水へのこだわり、そして素材へのこだわりのもと、まず目指すのは「地域一の漬物屋」。会社のブランディングを練り直す中、社内でもこの思いを改めて共有したところです。
なぜ一番にこのビジョンを掲げるかというと、コロナ禍を経て地域の大切さを再認識したからです。
コロナ禍により観光業は大打撃を受け、弊社の商品の売り上げも低迷しました。その打開策として、清水町にあるカメヤ本店では毎月21日に「漬物の日」のセール(全品20%OFF)を開催するなど、業績回復に努めてきました。
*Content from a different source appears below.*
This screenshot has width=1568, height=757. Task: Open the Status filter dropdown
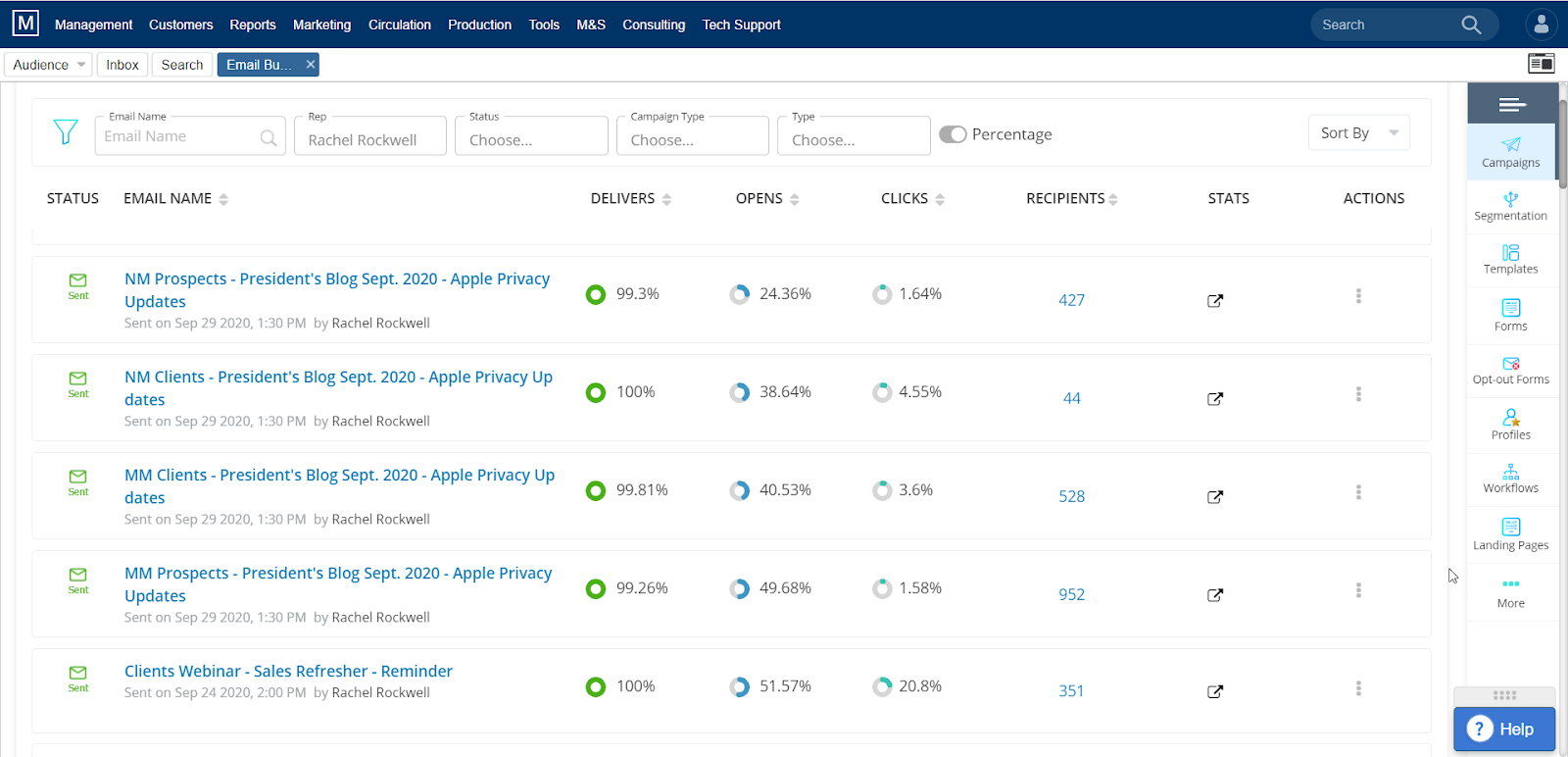click(x=531, y=139)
その結果、2020年初回6月21日の売上はたったの5万円程度でしたが、地道にコツコツ継続した結果、2023年度漬物の日の売上はコンスタントに40~50万円ほどにまでになりました。これもひとえに地元のお客さまがリピータ―として足を運んでくれたからこそ。地域に愛されるメーカーにならなければいけないと痛感した出来事です。そこは今後もぶれることなく意識していきたいと考えています。
わさびの魅力を世界に発信
一方で、「地域一の漬物屋」とは相反するようですが、わさびに関しては世界一を目指しています。
実は海外輸出とはまた別の角度から、わさびを世界に広める取り組みもしています。2018年にカナダのわさび農園と調達契約を結び、2019年には現地法人も設立しました。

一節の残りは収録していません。